Woods worked for CBI beginning in 2008 until retiring in 2023, where she was often called as a “star witness” to testify in DNA-centric trials.

Yet, according to AP News, she was known for rushing through her work and not always being “thorough.” The fate of over 500 cases are up in the air, and the tally is rising, with some news reports alleging 650 and higher. According to police affidavits, cases ranging from homicide to robbery fell prey to her tampering.

Her work had been called into question over a decade ago for data tampering, but she was allowed to continue working. The costs of her misconduct hover around $11 million.


It’s a testament to the fact that the system measures and incentivizes the wrong things. People are applauded for closing cases quickly rather than following truth and doing things methodically.

When people wonder what’s wrong with the criminal justice system: this is it.

Though the AP News states there are no wrongful convictions resulting from her misconduct, I think it’s too soon to say. When you have someone deleting data and skipping calibration testing, she likely cut other corners, too.

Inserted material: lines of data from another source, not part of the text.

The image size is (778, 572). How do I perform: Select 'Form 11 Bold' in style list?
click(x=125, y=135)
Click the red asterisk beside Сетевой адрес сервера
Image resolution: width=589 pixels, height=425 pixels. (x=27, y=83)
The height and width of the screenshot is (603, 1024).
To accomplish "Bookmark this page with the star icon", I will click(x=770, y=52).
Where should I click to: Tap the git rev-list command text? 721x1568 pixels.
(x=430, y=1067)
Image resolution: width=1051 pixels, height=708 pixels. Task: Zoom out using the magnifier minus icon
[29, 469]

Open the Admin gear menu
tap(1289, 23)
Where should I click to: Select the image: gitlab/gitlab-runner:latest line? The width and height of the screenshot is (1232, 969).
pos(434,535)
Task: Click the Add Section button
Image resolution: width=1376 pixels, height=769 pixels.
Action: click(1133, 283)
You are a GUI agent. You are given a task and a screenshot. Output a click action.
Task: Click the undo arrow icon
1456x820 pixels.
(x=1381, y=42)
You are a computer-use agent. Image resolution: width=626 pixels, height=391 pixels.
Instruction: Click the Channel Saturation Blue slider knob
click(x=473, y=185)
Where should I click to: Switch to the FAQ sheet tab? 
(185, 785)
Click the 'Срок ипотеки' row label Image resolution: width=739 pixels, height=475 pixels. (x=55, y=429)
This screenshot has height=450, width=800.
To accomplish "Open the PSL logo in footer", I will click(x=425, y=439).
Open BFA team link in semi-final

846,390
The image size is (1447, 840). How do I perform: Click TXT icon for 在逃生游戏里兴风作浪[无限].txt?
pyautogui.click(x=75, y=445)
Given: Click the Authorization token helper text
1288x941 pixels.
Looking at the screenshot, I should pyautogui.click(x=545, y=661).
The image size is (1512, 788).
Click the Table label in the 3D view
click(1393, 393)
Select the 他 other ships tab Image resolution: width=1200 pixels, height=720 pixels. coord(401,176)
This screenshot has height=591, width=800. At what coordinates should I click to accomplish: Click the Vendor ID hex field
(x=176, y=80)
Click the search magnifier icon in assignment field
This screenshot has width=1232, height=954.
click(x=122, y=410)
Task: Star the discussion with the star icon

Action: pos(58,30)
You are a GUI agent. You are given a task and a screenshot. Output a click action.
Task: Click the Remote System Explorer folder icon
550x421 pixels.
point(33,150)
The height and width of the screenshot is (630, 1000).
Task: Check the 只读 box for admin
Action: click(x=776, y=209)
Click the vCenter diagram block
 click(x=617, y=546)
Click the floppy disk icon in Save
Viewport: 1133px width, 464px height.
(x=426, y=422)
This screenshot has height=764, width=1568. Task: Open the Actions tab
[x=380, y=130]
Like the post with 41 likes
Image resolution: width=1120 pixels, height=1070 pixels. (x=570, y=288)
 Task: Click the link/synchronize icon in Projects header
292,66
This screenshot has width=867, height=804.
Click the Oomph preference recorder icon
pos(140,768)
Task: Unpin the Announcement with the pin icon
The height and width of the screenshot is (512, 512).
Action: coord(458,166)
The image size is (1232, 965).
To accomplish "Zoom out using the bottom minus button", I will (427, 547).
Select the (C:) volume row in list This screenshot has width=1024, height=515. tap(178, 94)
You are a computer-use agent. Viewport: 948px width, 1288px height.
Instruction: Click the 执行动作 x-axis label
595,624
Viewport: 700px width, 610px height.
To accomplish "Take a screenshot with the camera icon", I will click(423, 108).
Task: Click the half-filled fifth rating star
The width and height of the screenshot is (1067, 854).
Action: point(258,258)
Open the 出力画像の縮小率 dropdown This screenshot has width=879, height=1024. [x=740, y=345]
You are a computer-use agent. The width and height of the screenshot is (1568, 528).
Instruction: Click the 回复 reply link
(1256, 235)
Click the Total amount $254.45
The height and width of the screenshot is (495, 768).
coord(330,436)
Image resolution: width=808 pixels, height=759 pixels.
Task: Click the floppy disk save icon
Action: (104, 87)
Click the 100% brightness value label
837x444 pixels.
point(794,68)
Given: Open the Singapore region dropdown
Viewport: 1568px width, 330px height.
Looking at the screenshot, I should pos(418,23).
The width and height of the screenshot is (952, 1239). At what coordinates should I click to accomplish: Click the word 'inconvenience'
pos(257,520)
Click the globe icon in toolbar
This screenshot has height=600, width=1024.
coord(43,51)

It begs the question: how many other labs in how many other states have this same issue? When you consider documentaries like Netflix’s The Innocence Files and How to Fix a Drug Scandal, and multiple stories from all over the world, Yvonne Woods is not the first to do this. There is so much about the system that is broken, leading me, and I’m sure many others, to wonder how much of it is accurate at all.

The one piece of comfort I take out of this: an intern caught this woman’s misconduct; a testament to the fact that fresh eyes really do save lives.